Será também de relevo mencionar um nome incontornável na imagem do GTO, Giotto Bizzarini, o principal responsável pelo desenvolvimento do mesmo, que por esta altura era um estudante de engenharia na universidade de Pisa. Apesar de apenas um estudante, Bizzarini demonstrava já a apetência e inovação que o tornaram celebre, nomeadamente pelas alterações que efectuara ao seu Fiat 500 Topolino, que designava de Macchinetta. Neste concretizava as suas próprias inovações e experiências, chegando a competir em provas de circuito e a preparar automóveis Alfa Romeo com ajustes considerados milagrosos. Ao tomar conhecimento das alterações e ideias de um jovem Bizzarini, Enzo considerou que “um homem capaz de construir e pilotar máquinas assim tem que trabalhar na Ferrari”. E anos depois, seria precisamente isso que ocorreria.

Um V12 perpétuo

Busso, em colaboração com Lampredi, aumentou a cilindrada do V12 que idealizou para os 1902 centímetros cúbicos, motor destinado ao 159 S com o qual Bazzi (que assumia também funções de piloto de testes) sofreu um acidente fortíssimo em 1950 que lhe danificaria seriamente os membros inferiores. A partir do incidente deixaria a primeira linha nos trabalhos de engenharia.

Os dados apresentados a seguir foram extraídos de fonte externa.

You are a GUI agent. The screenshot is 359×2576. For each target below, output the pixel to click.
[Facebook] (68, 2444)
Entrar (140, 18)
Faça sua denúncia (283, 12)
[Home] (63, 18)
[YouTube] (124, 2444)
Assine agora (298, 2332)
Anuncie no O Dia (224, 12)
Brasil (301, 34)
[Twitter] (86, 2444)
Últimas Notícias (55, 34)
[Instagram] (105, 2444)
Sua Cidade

Neste mesmo ano ocorre uma alteração importante nas formações da Alfa Romeo e da Ferrari, com Colombo a incorporar definitivamente a Ferrari (abandonando a Alfa Romeo) e com Busso a ingressar na Alfa Romeo, na qual teve uma influência tão grande que um dos mais memoráveis motores Alfa recebeu a sua designação, o violino da marca. A incorporação de Colombo por esta altura foi crucial, particularmente se tivermos em via de conta o seu papel crucial no desenvolvimento do Ferrari 166 com um motor de 1995 centímetros cúbicos baseado nas suas criações anteriores, este que seria o 2º modelo para venda ao público da marca de Maranello. Na sua versão de competição conseguiria três vitórias consecutivas na Mille Miglia, entre 1948 e 1950.

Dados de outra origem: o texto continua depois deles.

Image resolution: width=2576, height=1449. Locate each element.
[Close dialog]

Apesar da estrita colaboração entre ambos, Lampredi e Colombo discordavam acerca do caminho a seguir no desenvolvimento dos motores Ferrari, sendo que enquanto Lampredi acreditava na ideia de aumento de cilindrada como forma de evolução, Colombo defendia a procura de implementação de um sistema de sobrealimentação. Esta discórdia, logo numa temática tão vital para Enzo como as unidades de propulsão, seria testada pela comparação de prestações do 275F1 de Lampredi com o seu antecessor 125F1 sobrealimentado de Colombo, da qual se aclarou a virtude da primeira opção.

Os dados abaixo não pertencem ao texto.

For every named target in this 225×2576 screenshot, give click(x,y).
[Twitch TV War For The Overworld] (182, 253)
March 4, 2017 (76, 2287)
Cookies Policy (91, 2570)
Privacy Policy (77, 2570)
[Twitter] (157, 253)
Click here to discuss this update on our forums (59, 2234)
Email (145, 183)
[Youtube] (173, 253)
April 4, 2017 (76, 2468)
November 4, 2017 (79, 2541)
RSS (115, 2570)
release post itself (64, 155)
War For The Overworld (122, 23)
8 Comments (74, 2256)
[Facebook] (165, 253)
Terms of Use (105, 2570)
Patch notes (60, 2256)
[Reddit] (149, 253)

No seguimento, e mediante um rol de situações que escalava, Colombo vê-se relegado para funções menores no departamento de produção, o que acabaria por culminar com a sua saída em 1951 para regressar à sua casa de sempre, a Alfa Romeo. Ainda que se possa admitir uma superioridade nas ideologias de Lampredi, a evolução do motor V12 a 60˚ foi fruto da plena interacção entre os três responsáveis pelo seu desenvolvimento.

Com o foco no supramencionado aumento de cilindrada, o modelo a desenvolver seguidamente pela marca de Maranello seria o 212, com um motor de 2562 centímetros cúbicos. Este modelo acabaria por ficar associado a outro momento caricato da marca, pela súbita vontade de Enzo de alterar a designação inicial de 213 (a divisão dos 2562 centímetros cúbicos pelos 12 cilindros do motor daria um volume de 213,5 centímetros cúbicos), uma vez que a julgava possível causadora de azares.
Ao 212 acabaria por suceder o 225, um passo praticamente experimental entre o 212 e o 250, com uma também intermédia cilindrada de 2,7 litros. Este motor “Colombo” contava com distintas características Lampredi, como guias com came apoiada e condutas de admissão individuais, ao contrário das condutas gémeas de versões anteriores.

Estava dado o ímpeto para a criação da lenda.